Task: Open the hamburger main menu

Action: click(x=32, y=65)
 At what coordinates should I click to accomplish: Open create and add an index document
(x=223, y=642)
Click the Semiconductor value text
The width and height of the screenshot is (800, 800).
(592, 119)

- [WHAT IS REQUIRED] Can you reproduce every one of the records above word for word, keeping each line as it stands?

- [WRITTEN SOLUTION]
Task: Open the hamburger main menu

Action: click(x=32, y=65)
 At what coordinates should I click to accomplish: Open create and add an index document
(x=223, y=642)
Click the Semiconductor value text
The width and height of the screenshot is (800, 800).
(592, 119)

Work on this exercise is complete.